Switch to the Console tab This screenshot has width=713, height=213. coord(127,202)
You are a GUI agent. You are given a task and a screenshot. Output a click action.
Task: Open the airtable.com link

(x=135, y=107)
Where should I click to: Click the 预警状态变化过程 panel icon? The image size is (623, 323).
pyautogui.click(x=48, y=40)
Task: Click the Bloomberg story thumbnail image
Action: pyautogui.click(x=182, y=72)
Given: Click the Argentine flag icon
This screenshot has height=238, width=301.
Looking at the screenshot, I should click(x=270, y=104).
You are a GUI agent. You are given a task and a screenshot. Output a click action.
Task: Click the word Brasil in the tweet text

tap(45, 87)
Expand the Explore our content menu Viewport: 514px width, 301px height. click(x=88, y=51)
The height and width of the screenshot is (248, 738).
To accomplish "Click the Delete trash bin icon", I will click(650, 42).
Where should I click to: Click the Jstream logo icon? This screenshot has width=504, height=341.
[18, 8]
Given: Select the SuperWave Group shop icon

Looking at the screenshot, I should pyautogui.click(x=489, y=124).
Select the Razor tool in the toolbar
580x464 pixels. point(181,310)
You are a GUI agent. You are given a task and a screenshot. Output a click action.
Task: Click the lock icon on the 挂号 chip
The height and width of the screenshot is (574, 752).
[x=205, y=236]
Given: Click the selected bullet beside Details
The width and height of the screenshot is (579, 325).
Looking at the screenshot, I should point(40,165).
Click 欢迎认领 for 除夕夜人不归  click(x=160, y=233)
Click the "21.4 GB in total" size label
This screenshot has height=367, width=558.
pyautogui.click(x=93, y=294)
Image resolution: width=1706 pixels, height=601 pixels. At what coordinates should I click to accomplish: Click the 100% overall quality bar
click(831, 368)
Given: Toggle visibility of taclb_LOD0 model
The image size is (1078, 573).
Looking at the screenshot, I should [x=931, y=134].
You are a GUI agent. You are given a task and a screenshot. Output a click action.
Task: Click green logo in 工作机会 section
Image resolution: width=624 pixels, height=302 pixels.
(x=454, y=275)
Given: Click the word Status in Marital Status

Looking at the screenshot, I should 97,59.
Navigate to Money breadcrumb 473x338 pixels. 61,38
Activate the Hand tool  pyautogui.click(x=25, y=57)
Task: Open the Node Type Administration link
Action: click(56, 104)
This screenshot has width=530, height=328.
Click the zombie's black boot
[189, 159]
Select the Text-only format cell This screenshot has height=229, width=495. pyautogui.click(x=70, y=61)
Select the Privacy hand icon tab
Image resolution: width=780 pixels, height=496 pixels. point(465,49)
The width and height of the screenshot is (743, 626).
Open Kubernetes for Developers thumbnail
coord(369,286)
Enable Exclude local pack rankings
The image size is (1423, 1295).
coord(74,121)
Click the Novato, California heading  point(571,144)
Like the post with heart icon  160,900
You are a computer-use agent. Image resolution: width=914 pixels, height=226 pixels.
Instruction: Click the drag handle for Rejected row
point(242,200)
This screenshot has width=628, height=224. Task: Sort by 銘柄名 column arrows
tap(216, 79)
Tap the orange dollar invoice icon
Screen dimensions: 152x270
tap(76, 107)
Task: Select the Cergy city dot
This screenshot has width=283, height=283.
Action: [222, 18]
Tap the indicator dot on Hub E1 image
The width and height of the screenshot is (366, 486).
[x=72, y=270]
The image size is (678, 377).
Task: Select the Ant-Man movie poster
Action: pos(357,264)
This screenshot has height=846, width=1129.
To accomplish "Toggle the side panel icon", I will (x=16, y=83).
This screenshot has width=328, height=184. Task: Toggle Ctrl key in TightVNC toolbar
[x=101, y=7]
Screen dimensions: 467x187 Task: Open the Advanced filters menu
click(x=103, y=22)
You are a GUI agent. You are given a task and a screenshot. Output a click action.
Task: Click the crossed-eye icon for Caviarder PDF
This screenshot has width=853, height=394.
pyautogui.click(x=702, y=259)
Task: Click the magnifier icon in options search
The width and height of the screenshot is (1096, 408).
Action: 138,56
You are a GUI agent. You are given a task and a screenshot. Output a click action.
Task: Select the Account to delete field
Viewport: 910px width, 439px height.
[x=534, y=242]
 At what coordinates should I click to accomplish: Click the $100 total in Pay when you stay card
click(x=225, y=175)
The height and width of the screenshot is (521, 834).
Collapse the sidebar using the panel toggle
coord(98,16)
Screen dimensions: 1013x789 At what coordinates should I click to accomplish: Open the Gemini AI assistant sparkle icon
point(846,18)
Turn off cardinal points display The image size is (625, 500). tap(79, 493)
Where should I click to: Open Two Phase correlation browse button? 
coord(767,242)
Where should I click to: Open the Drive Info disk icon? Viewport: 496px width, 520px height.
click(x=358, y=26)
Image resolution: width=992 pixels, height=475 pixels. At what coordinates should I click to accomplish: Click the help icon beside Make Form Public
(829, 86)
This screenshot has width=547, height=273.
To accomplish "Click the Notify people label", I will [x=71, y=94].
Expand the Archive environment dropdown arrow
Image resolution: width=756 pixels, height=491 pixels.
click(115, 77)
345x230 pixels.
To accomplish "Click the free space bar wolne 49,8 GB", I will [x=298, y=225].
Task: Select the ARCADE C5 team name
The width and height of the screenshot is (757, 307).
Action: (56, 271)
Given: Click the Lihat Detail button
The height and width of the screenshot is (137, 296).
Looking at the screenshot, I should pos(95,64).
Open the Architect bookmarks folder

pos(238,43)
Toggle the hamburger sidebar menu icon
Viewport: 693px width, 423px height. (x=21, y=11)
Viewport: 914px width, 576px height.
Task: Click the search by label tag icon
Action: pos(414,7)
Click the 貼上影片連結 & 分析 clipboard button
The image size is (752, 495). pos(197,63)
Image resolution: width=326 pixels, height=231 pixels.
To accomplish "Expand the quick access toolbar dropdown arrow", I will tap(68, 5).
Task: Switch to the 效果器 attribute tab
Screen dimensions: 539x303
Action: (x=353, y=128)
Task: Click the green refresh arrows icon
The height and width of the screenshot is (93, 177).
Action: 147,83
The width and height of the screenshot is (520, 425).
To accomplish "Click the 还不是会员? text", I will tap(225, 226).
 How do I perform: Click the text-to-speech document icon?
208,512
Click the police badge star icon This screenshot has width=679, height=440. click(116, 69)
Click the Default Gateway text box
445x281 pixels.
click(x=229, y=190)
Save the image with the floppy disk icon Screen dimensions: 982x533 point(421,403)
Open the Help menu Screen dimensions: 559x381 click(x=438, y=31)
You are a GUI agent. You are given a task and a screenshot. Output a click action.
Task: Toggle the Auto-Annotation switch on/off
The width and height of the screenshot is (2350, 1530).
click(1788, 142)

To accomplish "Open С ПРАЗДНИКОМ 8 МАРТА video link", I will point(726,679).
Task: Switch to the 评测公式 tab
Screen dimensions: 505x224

## Task directions
Give back, word for word, only the lines above from the line holding "Open the Architect bookmarks folder" to the line holding "Image resolution: width=326", both included.

## Completed task
Open the Architect bookmarks folder

pos(238,43)
Toggle the hamburger sidebar menu icon
Viewport: 693px width, 423px height. (x=21, y=11)
Viewport: 914px width, 576px height.
Task: Click the search by label tag icon
Action: pos(414,7)
Click the 貼上影片連結 & 分析 clipboard button
The image size is (752, 495). pos(197,63)
Image resolution: width=326 pixels, height=231 pixels.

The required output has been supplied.